Abstand halten: Wie überall in der Schweiz gilt auch bei den Schweizer Drogenanlaufstellen das neue BAG-Regime. Darum müssen sich die Süchtigen in einer Reihe aufstellen und warten, bis sie eintreten und ihren Stoff konsumieren dürfen. Nur noch 40 Menschen dürfen sich gleichzeitig im Berner Fixerstübli aufhalten.
Die ungewohnte Wartezeit zerrt an den Nerven: «Die Aggressionen sind spürbar. Wir sind uns vieles gewohnt, aber die Situation ist für unser Personal wie auch die Klienten extrem belastend», sagt Rahel Gall, Leiterin von Contact, welche die Anlaufstelle betreibt.
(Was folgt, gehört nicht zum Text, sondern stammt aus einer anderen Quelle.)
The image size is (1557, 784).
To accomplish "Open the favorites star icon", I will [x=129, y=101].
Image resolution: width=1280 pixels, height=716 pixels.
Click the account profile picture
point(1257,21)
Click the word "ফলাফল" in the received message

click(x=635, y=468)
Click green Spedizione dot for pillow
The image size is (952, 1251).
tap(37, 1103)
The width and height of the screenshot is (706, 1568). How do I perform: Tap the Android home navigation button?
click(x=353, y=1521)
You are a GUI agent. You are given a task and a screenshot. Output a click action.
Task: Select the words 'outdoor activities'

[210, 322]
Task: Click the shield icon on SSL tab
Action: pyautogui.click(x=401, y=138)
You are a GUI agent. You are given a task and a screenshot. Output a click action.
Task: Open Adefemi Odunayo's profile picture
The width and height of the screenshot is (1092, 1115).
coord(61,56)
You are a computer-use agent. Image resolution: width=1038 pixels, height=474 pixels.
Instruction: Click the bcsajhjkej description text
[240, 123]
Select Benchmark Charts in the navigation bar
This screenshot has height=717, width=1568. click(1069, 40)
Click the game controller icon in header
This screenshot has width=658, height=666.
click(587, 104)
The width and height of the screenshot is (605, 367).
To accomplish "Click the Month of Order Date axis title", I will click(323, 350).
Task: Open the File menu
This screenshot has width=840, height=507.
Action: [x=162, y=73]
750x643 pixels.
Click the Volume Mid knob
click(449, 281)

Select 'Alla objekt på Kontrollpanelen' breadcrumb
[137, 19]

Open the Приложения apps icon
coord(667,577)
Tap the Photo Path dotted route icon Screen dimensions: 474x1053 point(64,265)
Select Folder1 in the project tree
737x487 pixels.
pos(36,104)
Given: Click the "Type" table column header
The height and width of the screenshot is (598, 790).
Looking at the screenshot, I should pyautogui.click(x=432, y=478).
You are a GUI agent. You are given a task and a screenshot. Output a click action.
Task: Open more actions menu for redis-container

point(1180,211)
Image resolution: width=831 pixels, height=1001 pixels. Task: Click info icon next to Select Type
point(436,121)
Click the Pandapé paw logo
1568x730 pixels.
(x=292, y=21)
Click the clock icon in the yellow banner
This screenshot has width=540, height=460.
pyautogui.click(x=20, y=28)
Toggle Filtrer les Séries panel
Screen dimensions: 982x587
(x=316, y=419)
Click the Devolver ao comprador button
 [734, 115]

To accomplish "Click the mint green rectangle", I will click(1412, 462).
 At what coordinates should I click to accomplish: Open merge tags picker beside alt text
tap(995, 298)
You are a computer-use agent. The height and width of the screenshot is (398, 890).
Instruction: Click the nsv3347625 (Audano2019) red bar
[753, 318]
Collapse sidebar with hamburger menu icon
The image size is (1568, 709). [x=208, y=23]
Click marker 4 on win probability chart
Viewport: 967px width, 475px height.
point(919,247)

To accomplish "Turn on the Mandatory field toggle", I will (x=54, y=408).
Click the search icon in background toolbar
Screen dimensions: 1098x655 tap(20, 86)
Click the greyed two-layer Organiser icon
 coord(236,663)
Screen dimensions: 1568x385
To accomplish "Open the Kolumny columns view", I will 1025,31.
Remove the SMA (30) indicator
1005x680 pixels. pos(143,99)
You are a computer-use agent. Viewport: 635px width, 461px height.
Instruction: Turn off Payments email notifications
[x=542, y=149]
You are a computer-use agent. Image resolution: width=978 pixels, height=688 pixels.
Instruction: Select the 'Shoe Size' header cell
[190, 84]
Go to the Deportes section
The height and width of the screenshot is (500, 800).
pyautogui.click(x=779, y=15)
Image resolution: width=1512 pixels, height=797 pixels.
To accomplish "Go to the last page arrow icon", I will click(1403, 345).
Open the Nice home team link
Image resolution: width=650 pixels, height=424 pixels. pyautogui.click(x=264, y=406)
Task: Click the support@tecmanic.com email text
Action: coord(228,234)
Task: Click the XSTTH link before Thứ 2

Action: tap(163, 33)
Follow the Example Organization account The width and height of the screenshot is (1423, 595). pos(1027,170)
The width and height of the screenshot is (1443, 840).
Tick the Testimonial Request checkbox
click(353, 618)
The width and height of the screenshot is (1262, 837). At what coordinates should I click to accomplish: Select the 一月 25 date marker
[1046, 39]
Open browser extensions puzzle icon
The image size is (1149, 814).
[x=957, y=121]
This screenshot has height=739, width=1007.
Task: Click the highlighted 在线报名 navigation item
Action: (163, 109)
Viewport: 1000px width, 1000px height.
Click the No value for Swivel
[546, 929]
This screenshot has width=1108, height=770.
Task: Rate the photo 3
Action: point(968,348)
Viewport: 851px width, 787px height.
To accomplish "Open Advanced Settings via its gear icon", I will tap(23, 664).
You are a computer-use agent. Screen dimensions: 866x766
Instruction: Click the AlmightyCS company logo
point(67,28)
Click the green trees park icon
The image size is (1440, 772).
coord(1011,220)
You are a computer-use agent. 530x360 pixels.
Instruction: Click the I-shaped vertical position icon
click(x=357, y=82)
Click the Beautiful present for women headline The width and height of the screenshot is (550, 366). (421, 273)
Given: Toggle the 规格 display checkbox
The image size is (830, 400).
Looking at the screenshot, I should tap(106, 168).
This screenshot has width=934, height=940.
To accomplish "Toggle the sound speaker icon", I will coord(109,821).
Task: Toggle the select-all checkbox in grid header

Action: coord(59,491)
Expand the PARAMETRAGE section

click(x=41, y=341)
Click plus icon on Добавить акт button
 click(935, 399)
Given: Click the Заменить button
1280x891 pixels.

Viele Süchtige seien gesundheitlich angeschlagen und hätten generell Mühe mit Veränderungen.
Eine weitere Gruppe reiht sich vor dem Tor ein. «Wann kann ich mir endlich meinen Schuss setzen?» – die Anspannung ist den Süchtigen ins Gesicht geschrieben. «Es gab auch schon Gewaltausbrüche im Inneren der Anlaufstelle», erklärt Gall.
Sämtliche Mitarbeitenden von Contact und die Sicherheitsleute sind mit Schutzmasken ausgerüstet. Doch es gibt ein Problem: Die Masken-Vorräte reichen nur noch für wenige Tage. «Wenn wir keine Masken mehr haben, müssen wir zumachen. Die Sicherheit unserer Mitarbeitenden hat oberste Priorität», so Gall.
Eine Schliessung des Fixerstüblis wäre nicht nur für die Süchtigen ein Worst-Case-Szenario: «Wenn wir die Anlaufstelle schliessen müssen, ist mit einer Szenenbildung von Dealern und Konsumenten auf der Strasse oder öffentlichen Plätzen zu rechnen», so Gall.
Beim Bollwerk wartet ein Süchtiger auf den Bus. Zuerst verzieht er die Augen, als ihn der Reporter anspricht. Dann sagt der Mittdreissiger: «Es ist wirklich gerade sehr schwierig für uns. Der Staat soll uns einfach Geld geben.»